Blood / Blut ( Kelay )

56 7 0
                                    

PoV Kedos

Endlich erlöste die Klingel mein trauriges vor sich hin vegetieren. Ich verstand Chemie einfach nicht, würde ich nie. Schnell warf ich meine Sachen achtlos in die Tasche, und verließ als erster den Raum.

Am liebsten wäre ich sofort zu Dario gegangen, doch leider musste ich vorher noch kurz etwas mit meinem Klassenlehrer besprechen. Ungeduldig stand ich vor dem Lehrerzimmer, wartete auf Herr Bergmann. Endlich kam er an mir vorbei, betrat den Raum.

"Herr Bergmann, sie wollten nochmal mit mir sprechen ?" Überrascht drehte er sich um.

"Oh Dominik, da bist du ja. Komm ruhig kurz rein." forderte er mich auf, und ich folgte ihm an einen Tisch, direkt am Fenster. Er bedeutet mir Platz zu nehmen, und setzte sich dann mir gegenüber.        Ich warf einen kurzen Blick aus dem Fenster, und mein Herz hüpfte schnell, als ich Dario unten auf dem Schulhof sah.

"Dominik ?" holte mich mein Gegenüber wieder aus dem Schwärmen. Schnell wandte ich meine Aufmerksamkeit wieder ihm zu, behielt meinen Freund aber im Auge.

"Ich höre ihnen zu " erwiderte ich knapp.

"Gut.. Ich denke du weißt, warum ich mit dir sprechen möchte ?"

Ich seufzte. Ja, dass wusste ich.

"Wegen der Schlägerei gestern ?" vermutete ich genervt, und beobachtete aus dem Augenwinkel wie Dario sich mit seinem besten Freund Manu unterhielt. Er lachte, und mein Herz schlug schneller bei diesem Anblick. Ich liebte es ihn so glücklich zu sehen, wäre jetzt am liebsten sofort bei ihm gewesen.
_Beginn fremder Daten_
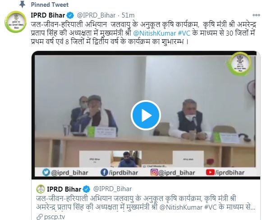The image size is (262, 220).
Task: Click the Instagram icon in video banner
Action: tap(154, 172)
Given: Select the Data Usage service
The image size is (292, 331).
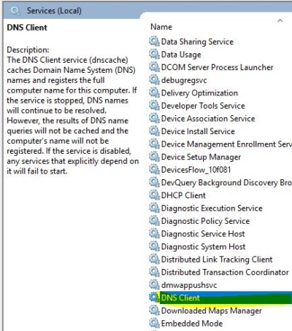Looking at the screenshot, I should (x=181, y=55).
"Ja, genau deswegen. Dominik, du musst unbedingt lernen, deine Wut besser unter Kontrolle zu bringen. Ich weiß dass du immer gute Gründe hast.." Er drehte seinen Kopf und schaute kurz aus dem Fenster zu meinem Freund, " aber Gewalt ist nunmal keine Lösung !"
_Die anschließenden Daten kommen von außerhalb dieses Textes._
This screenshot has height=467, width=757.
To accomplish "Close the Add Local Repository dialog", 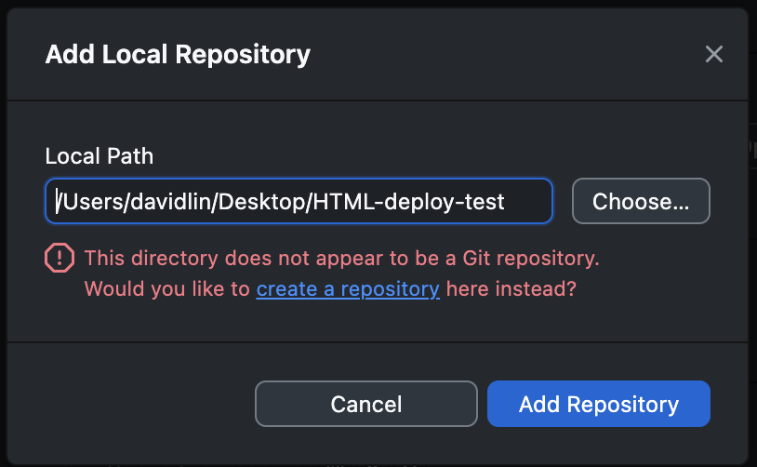I will pos(714,54).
Damit wandte er sich wieder zu mir.

"Es tut mir leid, dir das sagen zu müssen, und ich weiß dass eure Situation alles andere als einfach ist, aber wenn das so weitergeht, werden du und Dario die gemeinsamen Kurse wechseln müssen. Es geht nicht, dass jedes Mal der Unterricht dadurch gestört wird."

Fassungslos schaute ich ihn an. "Aber da können wir doch nichts für ! Dario wird ständig von den anderen provoziert, was sollen wir denn sonst machen ?"
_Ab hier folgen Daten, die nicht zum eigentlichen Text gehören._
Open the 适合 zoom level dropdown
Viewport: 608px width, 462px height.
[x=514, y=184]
Er warf mir einen traurigen Blick zu. "Ihr sollt Hilfe bei den Lehrern suchen."

Ich schnaubte nur abfällig.

"Und merkwürdigerweise kommt Dario in seiner Klasse auch sehr gut zurecht. Zumindestens hat er sich noch nie beschwert, und seine Lehrer haben auch nie etwas mitbekommen." Das wunderte mich nicht. Seine Mitschüler mobbten ihn auch nie offensichtlich, und wenn, dann in meiner Anwesenheit, um einen Ausraster meinerseits zu erreichen. Aber es war sinnlos, Herr Bergmann würde es sowieso nicht verstehen.

"In Ordnung, ich versuche mich zusammenzureißen. Darf ich jetzt gehen ?" Gerade hatte ich draußen etwas gesehen, was mich beunruhigte...

Die Jungs aus Darios Klasse hatten sich um ihn versammelt, und er wirkte nun wesentlich unglücklicher als noch vor wenigen Momenten. Ungeduldig stand ich auf, und sobald mein Lehrer "Ja " geantwortet hatte, hastete ich aus dem Raum, durch den Flur nach draußen.

"Na, wo ist dein toller Freund denn jetzt ?" hörte ich eine Stimme, und drängelte mich durch die Menge der Zuschauer.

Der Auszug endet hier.